Isto ocorre porque (i) em uma negociação tradicional continuamos a atuar como adversários, pelo simples fato de que somos litigantes em potencial e a negociação é marcada pela barganha; (ii) tratamos das questões financeiras, psicológicas e emocionais, típicas de um divórcio, com um olhar estritamente jurídico; e (iii) a ideia de representação do advogado inibe o protagonismo por parte dos clientes.

Com vistas a criar um ambiente de negociação mais profícuo, no início dos anos 1990 o advogado de família norte-americano Stuart Webb criou a chamada advocacia colaborativa (collaborative law), que consiste em um método não adversarial e multidisciplinar de resolução de controvérsias.

O cerne da inovação proposta por Webb está na assinatura de um termo de confidencialidade e não-litigância entre os advogados, sem o qual uma atuação genuinamente colaborativa não se mostra viável. Se o acordo não for possível, devem ser procurados outros advogados para atuação judicial.

A cláusula que desqualifica advogados para o litígio tem um efeito transformador para os envolvidos na negociação. Quando os advogados não representam ameaça mútua e trabalham em convergência de propósitos, passam a proporcionar um ambiente protegido de conversa, onde é possível aventar inúmeras possibilidades, sem o receio de que, posteriormente, constem dos autos de um processo judicial. Afastada a postura adversarial, não há espaço para a barganha e é possível tratar de interesses e não mais de posições, na construção de um ajuste que atenda a todos os membros da família. As chances de obtenção de acordos consistentes e duradouros são, assim, significativamente potencializadas.

A compreensão de que a gestão adequada dos conflitos familiares passa por um enfoque multidisciplinar permite o endereçamento correto das questões específicas de cada caso: a composição da equipe (psicólogos, financistas, terapeutas infantis) será determinada pela especificidade de cada família.

Por fim, propõe-se que advogados passem a atuar ao lado dos clientes, definindo estratégias e assessorando-os no processo de negociação, substituindo-se o “confie em mim” pela parceria, onde o cliente assume o protagonismo.

Vivemos um momento de transformação na prática da advocacia no Brasil. Nos últimos anos, o Estado vem minimizando sua ingerência na vida privada das pessoas e o Judiciário vem reconhecendo a sua inaptidão para resolver conflitos de natureza subjetiva. Concomitantemente, técnicas autocompositivas, como a mediação e a conciliação, têm se consolidado na atual política pública de incentivo à solução adequada dos conflitos no âmbito do Judiciário (Resolução 125 do CNJ).

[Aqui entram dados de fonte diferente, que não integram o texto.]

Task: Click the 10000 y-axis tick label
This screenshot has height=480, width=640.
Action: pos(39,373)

Nesse contexto, espera-se que o advogado incorpore novas técnicas para promover a solução dos conflitos de maneira a preservar a autonomia das pessoas envolvidas e fomentar a responsabilidade pelas decisões tomadas, só encaminhando questões à tutela jurisdicional quando estritamente necessário.

Não há que se falar, portanto, em “nova advocacia”; o significativo diferencial da prática colaborativa está na combinação de ferramentas da mediação com a essência da advocacia. Ela dota o profissional de técnicas e habilidades em negociação e comunicação, próprias da mediação; agrega outros saberes na resolução do conflito (equipe multidisciplinar); e não exige neutralidade e imparcialidade do profissional, mantendo sua atuação em consonância com o âmago da profissão, que é a defesa do melhor interesse do cliente e da famíla.

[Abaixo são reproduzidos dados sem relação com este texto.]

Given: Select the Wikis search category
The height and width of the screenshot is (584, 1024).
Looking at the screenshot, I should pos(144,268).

Acordos oriundos de um trabalho colaborativo mostram-se mais eficazes e reduzem expressivamente os custos financeiros e pessoais dos envolvidos, deixando-os mais satisfeitos com os resultados. Via de consequência, indicam novos clientes. E não há impedimento a que um advogado que atue colaborativamente em determinado caso represente outros clientes pela via judicial.

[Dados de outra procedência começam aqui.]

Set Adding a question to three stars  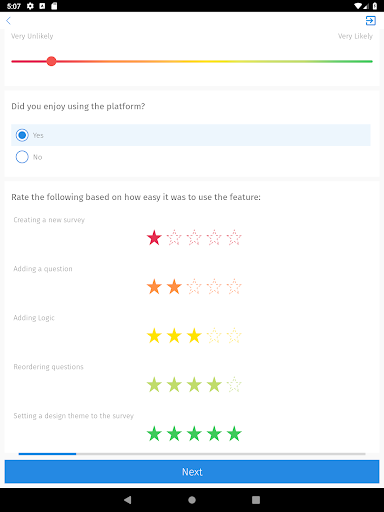[x=194, y=287]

A consonância com políticas públicas para resolução adequada dos conflitos, a possibilidade de conduzir o divórcio de forma construtiva e o resgate do papel do advogado como efetivo solucionador de conflitos são características distintivas desta prática, que foi merecedora do Prêmio Innovare em 2013.


*Advogada, coordenadora do grupo de trabalho sobre práticas colaborativas da Comissão de Mediação de Conflitos da OAB/RJ; autora da prática ganhadora do Prêmio Innovare 2013 na categoria advocacia.